La Cámara permaneció en silencio durante mi discurso, pero al final se produjo una escena única en mi propia experiencia. Se diría que todo el mundo se puso en pie, en todas partes, gritando entusiasmados, durante lo que pareció un largo rato. Hasta ese momento, el Partido Conservador me había tratado con cierta reserva mientras que de los escaños laboristas recibía la más cálida acogida cuando entraba a la Cámara o me ponía en pie en ocasiones serias. Pero en ese momento todos manifestaron juntos su solemne y estentóreo acuerdo.
La eliminación de la Armada francesa como factor importante casi de un solo golpe, mediante una acción violenta, produjo una impresión profunda en todos los países. Aquí estaba Gran Bretaña, que para muchos estaba arruinada, y que los extraños suponían temblando y a punto de rendirse ante la potencia que le hacía frente, golpeando sin piedad a sus mejores amigos de antaño y asegurándose durante un tiempo el dominio indiscutible de los mares. Quedó claro que el gabinete de Guerra británico no le temía a nada y que no se detendría ante nada, lo cual era cierto.

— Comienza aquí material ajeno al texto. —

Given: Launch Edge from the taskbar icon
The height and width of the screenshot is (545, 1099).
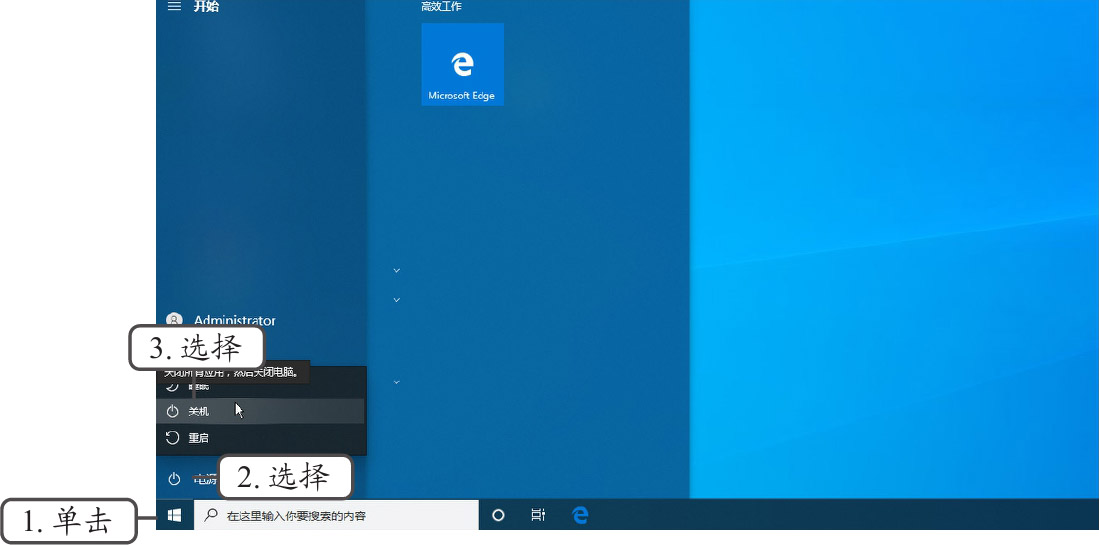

El carácter francés ayudó a su pueblo a comprender toda la importancia de Oran y, en su dolor, a obtener renovadas fuerzas y esperanzas de esta nueva amargura. El general De Gaulle, a quien no consulté de antemano, estuvo magnífico y Francia, liberada y restaurada, ha ratificado su conducta. Estoy en deuda con Teitgen, un miembro destacado del movimiento de la Resistencia, nombrado posteriormente ministro de Defensa, por una anécdota que no puedo omitir. En un pueblo cerca de Tolón vivían dos familias de campesinos, cada una de las cuales había perdido a un hijo que era marino por el fuego británico en Oran. Se organizó un funeral al que iban a asistir todos sus vecinos. Las dos familias solicitaron que se depositara sobre el féretro la bandera británica, junto a la tricolor, y sus deseos se cumplieron respetuosamente. Esto es una muestra de la comprensión de la gente sencilla rayana en lo sublime.